In 1960, composers La Monte Young and Richard Maxfield persuaded Yoko Ono to let them use her loft in Downtown Manhattan for a concert series of rather bizarre and unusual musical performances. Now, Yoko Ono was at the time a failed pianist, and anything but famous: this was seven years before she met John Lennon, several years before anyone had heard of John Lennon. The music in these concerts consisted of things like people making sounds by hitting their heads on the wall, setting fire to their sheet music, and playing notes as motionlessly as possible for a long time. This was a ridiculously different music from the kinds of conventional chamber and orchestra music that most composers were involved with at the time, and it spread to other spaces in lower Manhattan, other people’s lofts, the Judson Church, and various abandoned industrial spaces. Since before this time almost all performances of music had taken place uptown in the area where Lincoln Center would soon be built, this different music became referred to as Downtown music.
Downtown music remained a rather underground phenomenon for more than a decade. But the part of Downtown music that was occupied with drones and slowly changing harmonies and melodies became known as minimalism, and in 1974, recordings by Steve Reich and Philip Glass brought minimalism to worldwide attention. The growing popularity of this music challenged and eventually shattered the image most people had of a single, monolithic history of contemporary music.
In 1979, the Kitchen in New York presented a festival called New Music New York, featuring minimalist music by several composers along with other new streams as well. This was the most visible sign that there had been a significant mutiny within the world of contemporary music. Several dozen composers had decided that the classical music train was in tremendous danger of jumping the track – if, indeed, it hadn’t done so already. The contemporary music of the time was largely abstract, dissonant, and difficult to understand, and had created its own bad reputation with audiences. The classical music that people still liked was in danger of becoming irrelevant, senile, a ghost from another century. New Music New York showcased composers whose music was hip, attractive, sometimes provocative, but not difficult to grasp, and that abandoned many of the conventions of classical music.
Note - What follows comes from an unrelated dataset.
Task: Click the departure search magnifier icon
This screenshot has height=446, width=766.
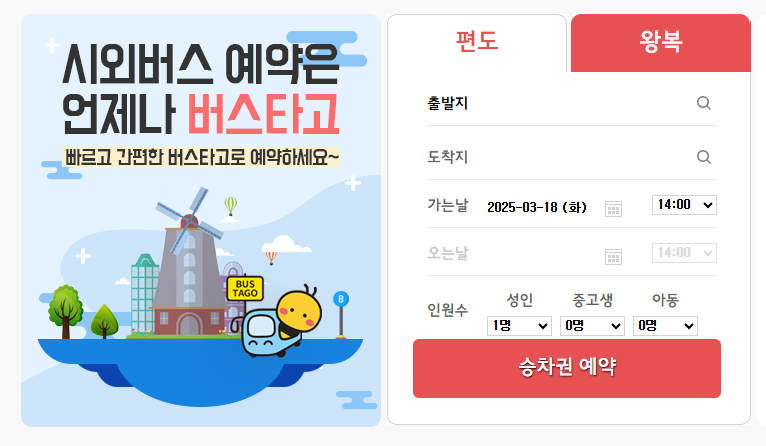Action: click(703, 103)
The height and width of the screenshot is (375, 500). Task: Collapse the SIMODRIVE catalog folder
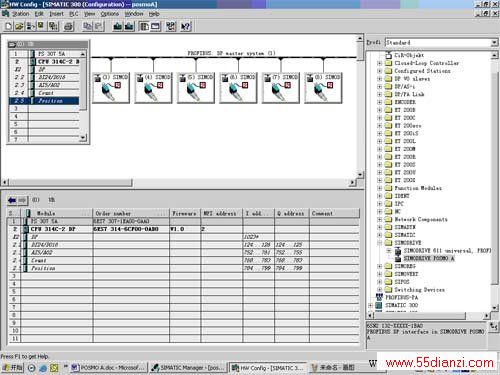(380, 243)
And so, buoyed by the public success of minimalist music, these two dozen or more composers broke off and declared themselves a new genre, separate from classical music or jazz or rock. Because of that festival’s title, the music was called “new music,” and remained so for the duration of the New Music America festival that grew out of the original festival, from 1979 to 1990. The festival was overseen by a loose organization called the New Music Alliance. The popular minimalism of Reich and Glass was the public face of this new music, but it was only the tip of the iceberg. New music was not so much a style as a specific collection of people who shared a dissatisfaction with the rigid and narrow mandates that had overtaken the world of contemporary music.
Of course, the term “new music” was so vague as to guarantee its own eventual demise, but a vague term was what was needed. Anything more specific would have pushed the music in a specific direction, and no one knew where it wanted to go yet, nor whether it even particularly wanted to go anywhere. The term “experimental music” had already been tried, and some didn’t like it. In New York City, new music was also known as Downtown music, because all the spaces this music was played in were south of 20th Street. It didn’t matter where you were from, Brooklyn, Birmingham, Alabama, or Fargo, North Dakota – if, when you performed in New York, it was at a Downtown space, you were a Downtown composer. That term was in frequent use from the mid-’60s to almost the end of the century.
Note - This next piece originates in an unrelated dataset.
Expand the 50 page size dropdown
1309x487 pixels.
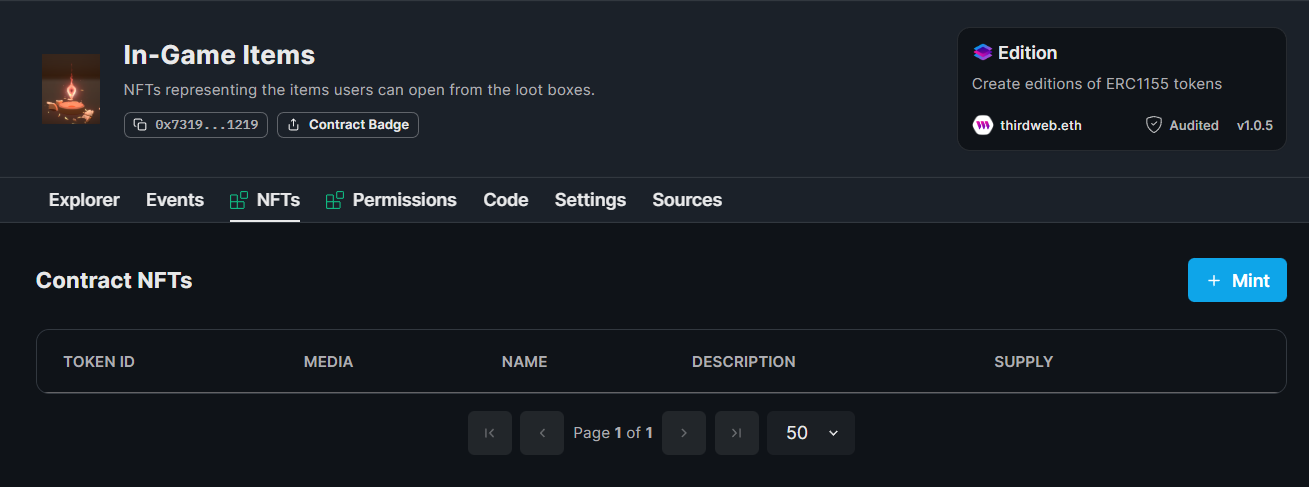tap(811, 433)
Like new music, Downtown music was a specific group of people and a specific set of performance spaces. It is arguable whether a person could have been a Downtown composer in isolation. If you were a Downtown composer, you went to the concerts. You knew the composers. Many a time I went to a concert in Amsterdam or Paris or San Francisco, and saw the same people at intermission whom I was used to seeing at performance spaces like Roulette and the Knitting Factory in New York. No corner of the earth was far enough away to escape the 400 or so composers and improvising musicians who made up this scene.
Tonight’s concert is devoted to composers who were part of that scene, and whose music would have been called in the 1980s new music, or Downtown music, and that today might be called “postclassical” music. Calling us “classics,” I think, is to suggest that we are all, as one might say, “of a certain age,” and have been around too long to be considered “emerging” composers like the ones you heard last night. But this music so split itself off from classical music that in many respects the scene itself is still emerging, as a genre of music that is neither classical, pop, nor jazz, somewhat in between but not entirely that either. Since the cohesion of this scene was at least as much social as defined by any inherent musical principles, I want to emphasize in my descriptions the kind of connections each composer had to the scene.
Elodie Lauten came to Manhattan from France in 1970, lived and performed with the poet Allen Ginsburg, shaved her head before it was hip, studied with the reclusive minimalist guru La Monte Young, interviewed Mick Jagger, and performed as singer for a rock band called Flaming Youth. In 1986 she put out a recording of a dark, mysterious feminist opera The Death of Don Juan, which seemed like the logical next step after minimalism, and which is just now being reissued on CD. I reviewed The Death of Don Juan enthusiastically in the Chicago Reader, and when I got a job at the Village Voice later that year, Elodie was one of the first people I wrote about and the first people I looked up. She has continued to come out with a new theater work every few years, some of them with Baroque music ensemble, some incorporating Broadway and gospel style, but all suffused with mysticism. She also performs as an improviser, using a system of correspondences between harmonies and nature that she calls the Gaia Matrix. One of her operas I reviewed, whose title was simply Existence, had no humans on stage, just a softly mumbling television.
Janice Giteck was more reclusive, and she lived far, far away in this place New Yorkers had barely heard of, called Seattle. Though she studied in France and at one time seemed destined for a more conventional and celebrated classical music career, she would disappear from the composing world from time to time, to work with schizophrenia patients and AIDS victims. But Foster Reed at the New Albion label put out a recording of Janice’s music, and the Relache ensemble in Philadelphia performed her music, and I started writing about her, so gradually she materialized into the new music scene.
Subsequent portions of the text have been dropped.